#### [PROBLEMS TO SOLVE]
1. In the Splunk DB Connect instructions, rewrite everything from "Note: Because Splunk" down to "to your input.", changing "database performance" to "server performance".
2. In the Splunk DB Connect instructions, which to_date function applies in MySQL?
3. Resume the Splunk DB Connect instructions on adding a database input from where they stop.

#### [DOCUMENT PASSAGE]
☆ ☆ ☆ ☆ ☆

A database input lets you fetch and index data from a SQL database. Unlike other input sources, database inputs are retrieved periodically by the DBmon scheduler.

Note: Because Splunk DB Connect queries your database, it can have an impact on database performance. This is likely if your initial tail query retrieves a large amount of data. Subsequent queries that retrieve new data only are likely to have less impact on database performance.

To add a database input:

1. In Splunk Web, select Apps > Splunk DB Connect. The Splunk DB Connect app opens.

2. Select Settings > Manage database inputs. The Database Inputs page opens.

3. Click New. The Add New Database Inputs page opens. Use this page to configure database input, output, and schedule query intervals.

Configure input query

1. Assign a unique Name to your input.

2. Select your Input Type from the drop-down list.

  • Tail finds the new records you want and returns only those records with each query.
  • Dump invokes the same query each time and returns all results.

3. Select the Database from the drop-down list.

Important: On MySQL instances, the terms "database" and "schema" are interchangeable. Unlike other RDBMS systems, MySQL only supports a single schema per database. Therefore, when selecting from the database drop-down list, the schema dropdown will be always be set to "all."

4. (optional) Select the Specify SQL query check box if you want to run a custom SQL query against the database. This opens the SQL Query field where you type your query string. For example:

SELECT * FROM my_table {{WHERE $rising_column$ > ?}}

Place the WHERE clause in curly braces {{...}}. The literal $rising_column$ is replaced with the name specified in the Rising Column field in step 6. The checkpoint value is substituted for the literal ?.

For the initial run, when there is no checkpoint state, the query does not include the part inside the curly braces, {{...}}. On subsequent queries, the query includes the part inside the curly braces.

If Rising column is a date, wrap the checkpoint parameter in a "to_date" construct. For example: {{AND $rising_column$ > to_date (?,'YYYY-MM-DD"T"HH:MI:SS')}}. The correct "to_date" function to use depends on the database type. In MySQL, the to_date function is STR_TO_DATE.

For Oracle, use uppercase for the name of the Rising column.

☆ ☆ ☆ ☆ ☆

Pointing records for screenshots and pages
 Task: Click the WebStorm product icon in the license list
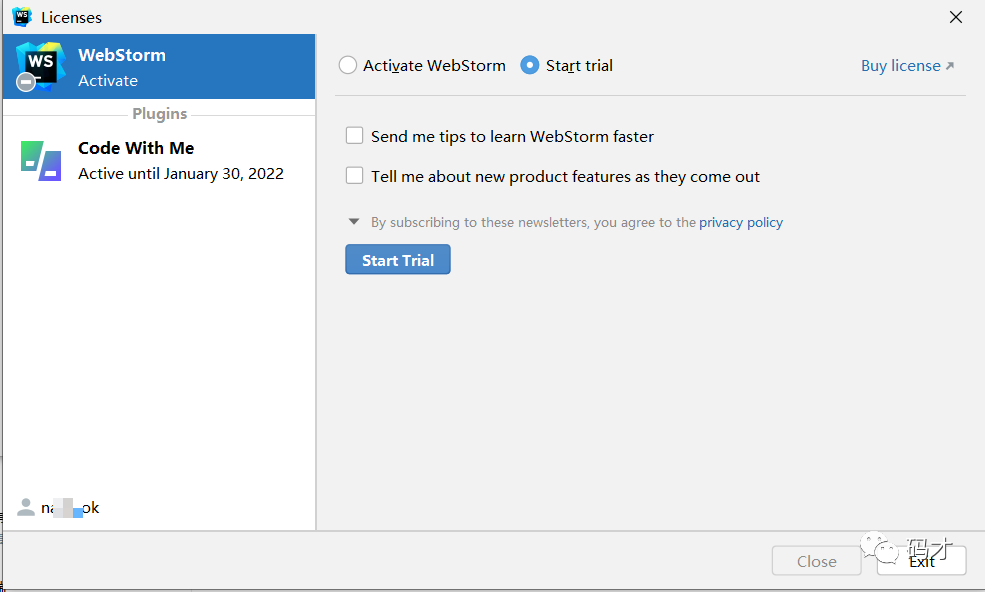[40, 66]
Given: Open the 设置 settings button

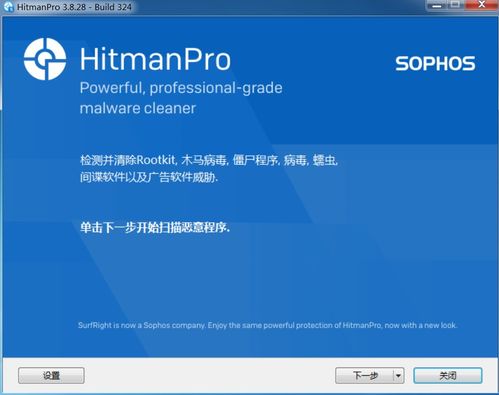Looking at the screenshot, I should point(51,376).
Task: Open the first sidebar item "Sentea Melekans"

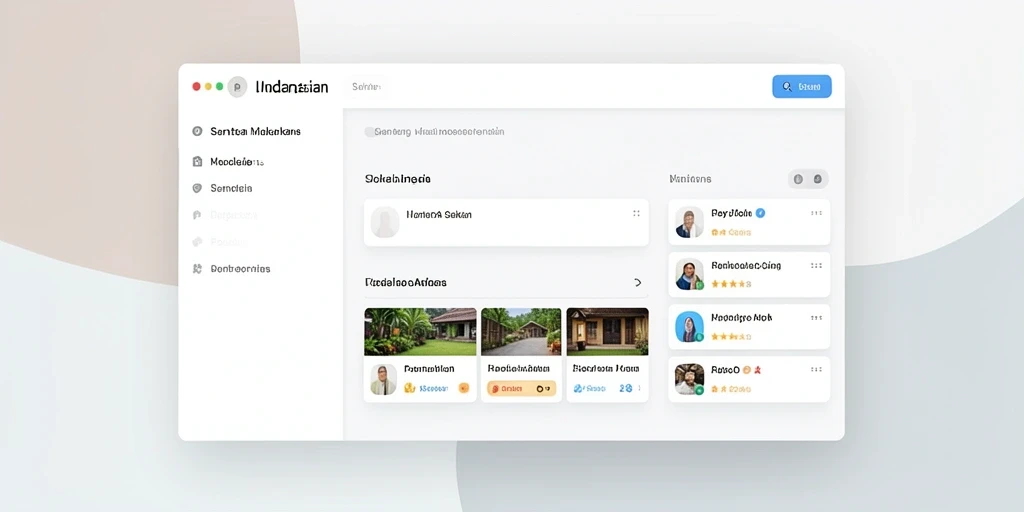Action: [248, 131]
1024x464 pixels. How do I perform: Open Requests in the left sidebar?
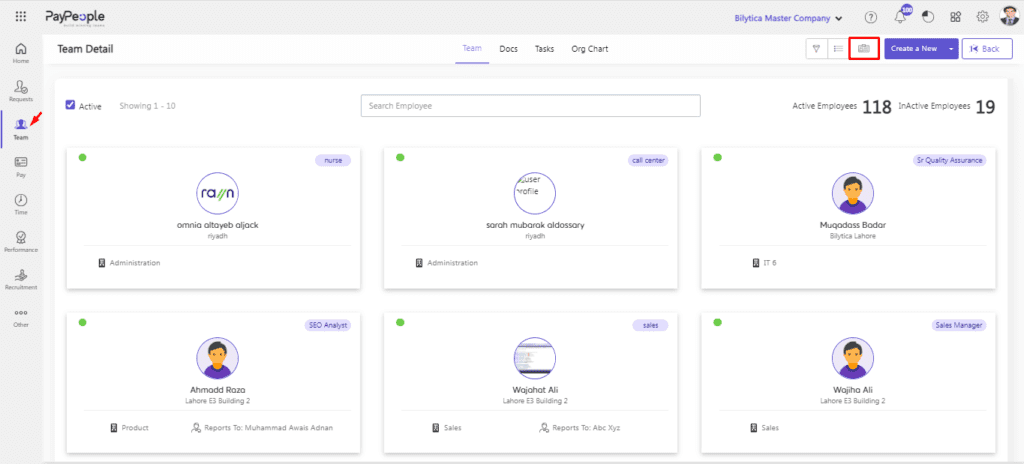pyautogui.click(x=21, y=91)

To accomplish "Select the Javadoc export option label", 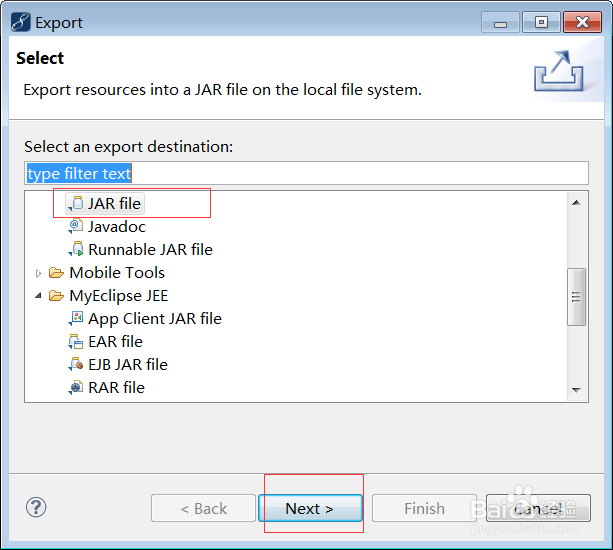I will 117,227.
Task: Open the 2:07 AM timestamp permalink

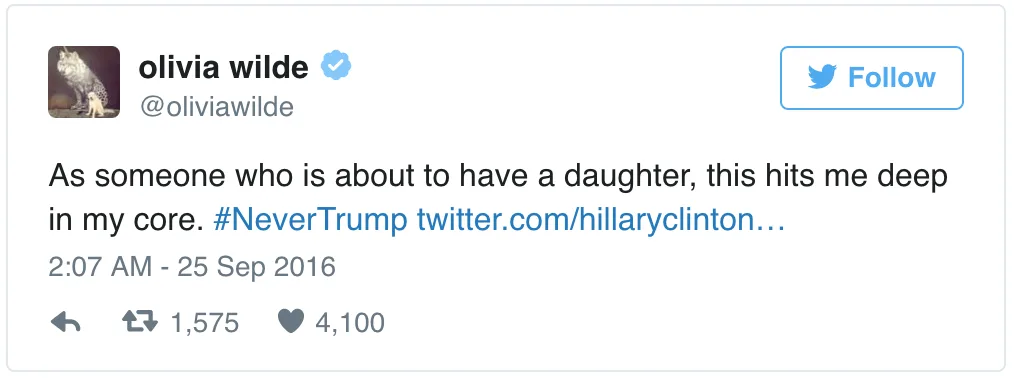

☆ ☆ ☆ ☆ ☆

#### [TASK-BY-TASK RESULTS]
1.
Note: Because Splunk DB Connect queries your database, it can have an impact on server performance. This is likely if your initial tail query retrieves a large amount of data. Subsequent queries that retrieve new data only are likely to have less impact on server performance.

To add a database input:

1. In Splunk Web, select Apps > Splunk DB Connect. The Splunk DB Connect app opens.

2. Select Settings > Manage database inputs. The Database Inputs page opens.

3. Click New. The Add New Database Inputs page opens. Use this page to configure database input, output, and schedule query intervals.

Configure input query

1. Assign a unique Name to your input.

2. STR_TO_DATE

3.
For more information, see How dbmon-tail inputs work.

5. If you do not specify a SQL query, type the database table name that you want to query in the Table Name field. Splunk provides the appropriate query string.

6. If you selected the Tail input type in step 2, specify the Rising Column in the Tail input settings panel. Choose a column with an increasing value, such as the creation or modification timestamp, or a sequential identifier.

Caution: Do not rename the rising_column. Doing so can break your database input. See "Renaming rising_column breaks database input" in the Troubleshooting section of this manual.

7. Specify a data Sourcetype.

The following formats are associated with the sourcetypes:

  • Key-Value format with dbmon:kv sourcetype
  • Multi-line Key-Value format with dbmon:mkv sourcetype
  • Template with dbmon:tpl sourcetype
  • CSV format with CSV sourcetype

Note: If you leave the Sourcetype field blank, the pre-defined sourcetype associated with the format is used.

To use a custom sourcetype, specify line-break and timestamp settings in $SPLUNK_HOME$/etc/apps/dbx/local/props.conf or $SPLUNK_HOME$/etc/system/local/props.conf file.

For sourcetype line-break specifications, see $SPLUNK_HOME$/etc/apps/dbx/default/props.conf or $SPLUNK_HOME$/etc/system/default/props.conf.

8. Specify the name of the Index associated with this input.

9. Specify the name of the host as Host Field value, for this database.

How dbmon-tail inputs work

When you create a Tail input in the UI, DB Connect adds a dbmon-tail stanza to your inputs.conf file, in $SPLUNK_HOME/etc/apps/dbx/local.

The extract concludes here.